# [MATERIAL FOR THE TASK]
####

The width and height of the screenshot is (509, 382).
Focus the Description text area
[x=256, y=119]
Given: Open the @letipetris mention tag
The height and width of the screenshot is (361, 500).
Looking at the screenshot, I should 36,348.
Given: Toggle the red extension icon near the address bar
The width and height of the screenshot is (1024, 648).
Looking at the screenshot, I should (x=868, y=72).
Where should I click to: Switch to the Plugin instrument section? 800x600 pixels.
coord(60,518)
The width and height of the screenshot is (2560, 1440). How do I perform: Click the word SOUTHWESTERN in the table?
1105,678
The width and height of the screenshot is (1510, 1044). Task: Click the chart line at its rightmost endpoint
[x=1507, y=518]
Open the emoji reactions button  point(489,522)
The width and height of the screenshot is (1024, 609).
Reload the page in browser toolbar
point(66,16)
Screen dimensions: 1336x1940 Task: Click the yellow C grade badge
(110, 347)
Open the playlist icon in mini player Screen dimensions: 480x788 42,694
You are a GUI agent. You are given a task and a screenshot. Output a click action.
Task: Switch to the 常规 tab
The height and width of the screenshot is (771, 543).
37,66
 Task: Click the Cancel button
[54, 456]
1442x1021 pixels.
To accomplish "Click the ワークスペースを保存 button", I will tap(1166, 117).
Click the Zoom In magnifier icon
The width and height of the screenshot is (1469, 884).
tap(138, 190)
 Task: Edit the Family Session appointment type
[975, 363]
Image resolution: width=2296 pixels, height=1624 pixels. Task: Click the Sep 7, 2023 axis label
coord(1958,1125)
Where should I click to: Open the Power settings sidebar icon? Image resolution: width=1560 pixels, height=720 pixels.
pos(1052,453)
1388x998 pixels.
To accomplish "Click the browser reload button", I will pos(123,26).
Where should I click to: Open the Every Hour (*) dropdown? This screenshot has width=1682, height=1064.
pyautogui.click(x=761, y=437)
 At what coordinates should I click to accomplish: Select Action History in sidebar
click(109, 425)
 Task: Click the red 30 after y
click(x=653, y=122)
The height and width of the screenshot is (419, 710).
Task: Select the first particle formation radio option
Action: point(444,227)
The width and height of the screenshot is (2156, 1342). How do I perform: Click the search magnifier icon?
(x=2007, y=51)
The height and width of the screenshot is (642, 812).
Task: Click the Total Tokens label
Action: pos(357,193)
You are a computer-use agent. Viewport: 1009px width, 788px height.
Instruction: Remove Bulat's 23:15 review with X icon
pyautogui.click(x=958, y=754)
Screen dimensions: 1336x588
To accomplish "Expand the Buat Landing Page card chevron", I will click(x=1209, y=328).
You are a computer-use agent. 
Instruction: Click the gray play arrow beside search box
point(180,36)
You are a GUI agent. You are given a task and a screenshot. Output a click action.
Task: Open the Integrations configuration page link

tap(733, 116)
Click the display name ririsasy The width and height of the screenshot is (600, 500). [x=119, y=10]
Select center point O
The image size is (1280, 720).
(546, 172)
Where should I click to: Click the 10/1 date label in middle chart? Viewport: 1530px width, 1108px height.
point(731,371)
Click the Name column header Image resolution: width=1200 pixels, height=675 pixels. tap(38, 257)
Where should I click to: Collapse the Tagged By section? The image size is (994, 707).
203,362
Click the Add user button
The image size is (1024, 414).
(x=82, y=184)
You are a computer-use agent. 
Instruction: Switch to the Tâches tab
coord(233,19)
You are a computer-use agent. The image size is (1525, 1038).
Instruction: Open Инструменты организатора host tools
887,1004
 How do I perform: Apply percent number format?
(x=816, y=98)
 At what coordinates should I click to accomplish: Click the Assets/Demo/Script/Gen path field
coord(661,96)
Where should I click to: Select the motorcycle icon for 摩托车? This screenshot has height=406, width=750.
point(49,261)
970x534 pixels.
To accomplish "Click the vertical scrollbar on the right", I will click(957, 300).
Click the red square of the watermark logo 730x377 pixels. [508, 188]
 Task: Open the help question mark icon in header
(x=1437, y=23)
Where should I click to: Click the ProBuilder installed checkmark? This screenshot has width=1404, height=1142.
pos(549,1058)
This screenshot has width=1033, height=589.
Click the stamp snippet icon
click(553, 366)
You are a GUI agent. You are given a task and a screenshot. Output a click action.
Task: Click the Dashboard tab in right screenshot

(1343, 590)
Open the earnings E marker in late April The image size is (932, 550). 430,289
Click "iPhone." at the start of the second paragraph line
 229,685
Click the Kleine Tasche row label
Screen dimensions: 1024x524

####

# [EXERCISE OBJECTIVE]
Copy the entire listing, keeping each line exactly as it is.

# [REPLY TO THE TASK]
The width and height of the screenshot is (509, 382).
Focus the Description text area
[x=256, y=119]
Given: Open the @letipetris mention tag
The height and width of the screenshot is (361, 500).
Looking at the screenshot, I should 36,348.
Given: Toggle the red extension icon near the address bar
The width and height of the screenshot is (1024, 648).
Looking at the screenshot, I should (x=868, y=72).
Where should I click to: Switch to the Plugin instrument section? 800x600 pixels.
coord(60,518)
The width and height of the screenshot is (2560, 1440). How do I perform: Click the word SOUTHWESTERN in the table?
1105,678
The width and height of the screenshot is (1510, 1044). Task: Click the chart line at its rightmost endpoint
[x=1507, y=518]
Open the emoji reactions button  point(489,522)
The width and height of the screenshot is (1024, 609).
Reload the page in browser toolbar
point(66,16)
Screen dimensions: 1336x1940 Task: Click the yellow C grade badge
(110, 347)
Open the playlist icon in mini player Screen dimensions: 480x788 42,694
You are a GUI agent. You are given a task and a screenshot. Output a click action.
Task: Switch to the 常规 tab
The height and width of the screenshot is (771, 543).
37,66
 Task: Click the Cancel button
[54, 456]
1442x1021 pixels.
To accomplish "Click the ワークスペースを保存 button", I will tap(1166, 117).
Click the Zoom In magnifier icon
The width and height of the screenshot is (1469, 884).
tap(138, 190)
 Task: Edit the Family Session appointment type
[975, 363]
Image resolution: width=2296 pixels, height=1624 pixels. Task: Click the Sep 7, 2023 axis label
coord(1958,1125)
Where should I click to: Open the Power settings sidebar icon? Image resolution: width=1560 pixels, height=720 pixels.
pos(1052,453)
1388x998 pixels.
To accomplish "Click the browser reload button", I will pos(123,26).
Where should I click to: Open the Every Hour (*) dropdown? This screenshot has width=1682, height=1064.
pyautogui.click(x=761, y=437)
 At what coordinates should I click to accomplish: Select Action History in sidebar
click(109, 425)
 Task: Click the red 30 after y
click(x=653, y=122)
The height and width of the screenshot is (419, 710).
Task: Select the first particle formation radio option
Action: point(444,227)
The width and height of the screenshot is (2156, 1342). How do I perform: Click the search magnifier icon?
(x=2007, y=51)
The height and width of the screenshot is (642, 812).
Task: Click the Total Tokens label
Action: pos(357,193)
You are a computer-use agent. Viewport: 1009px width, 788px height.
Instruction: Remove Bulat's 23:15 review with X icon
pyautogui.click(x=958, y=754)
Screen dimensions: 1336x588
To accomplish "Expand the Buat Landing Page card chevron", I will click(x=1209, y=328).
You are a computer-use agent. 
Instruction: Click the gray play arrow beside search box
point(180,36)
You are a GUI agent. You are given a task and a screenshot. Output a click action.
Task: Open the Integrations configuration page link

tap(733, 116)
Click the display name ririsasy The width and height of the screenshot is (600, 500). [x=119, y=10]
Select center point O
The image size is (1280, 720).
(546, 172)
Where should I click to: Click the 10/1 date label in middle chart? Viewport: 1530px width, 1108px height.
point(731,371)
Click the Name column header Image resolution: width=1200 pixels, height=675 pixels. tap(38, 257)
Where should I click to: Collapse the Tagged By section? The image size is (994, 707).
203,362
Click the Add user button
The image size is (1024, 414).
(x=82, y=184)
You are a computer-use agent. 
Instruction: Switch to the Tâches tab
coord(233,19)
You are a computer-use agent. The image size is (1525, 1038).
Instruction: Open Инструменты организатора host tools
887,1004
 How do I perform: Apply percent number format?
(x=816, y=98)
 At what coordinates should I click to accomplish: Click the Assets/Demo/Script/Gen path field
coord(661,96)
Where should I click to: Select the motorcycle icon for 摩托车? This screenshot has height=406, width=750.
point(49,261)
970x534 pixels.
To accomplish "Click the vertical scrollbar on the right", I will click(957, 300).
Click the red square of the watermark logo 730x377 pixels. [508, 188]
 Task: Open the help question mark icon in header
(x=1437, y=23)
Where should I click to: Click the ProBuilder installed checkmark? This screenshot has width=1404, height=1142.
pos(549,1058)
This screenshot has width=1033, height=589.
Click the stamp snippet icon
click(553, 366)
You are a GUI agent. You are given a task and a screenshot. Output a click action.
Task: Click the Dashboard tab in right screenshot

(1343, 590)
Open the earnings E marker in late April The image size is (932, 550). 430,289
Click "iPhone." at the start of the second paragraph line
 229,685
Click the Kleine Tasche row label
Screen dimensions: 1024x524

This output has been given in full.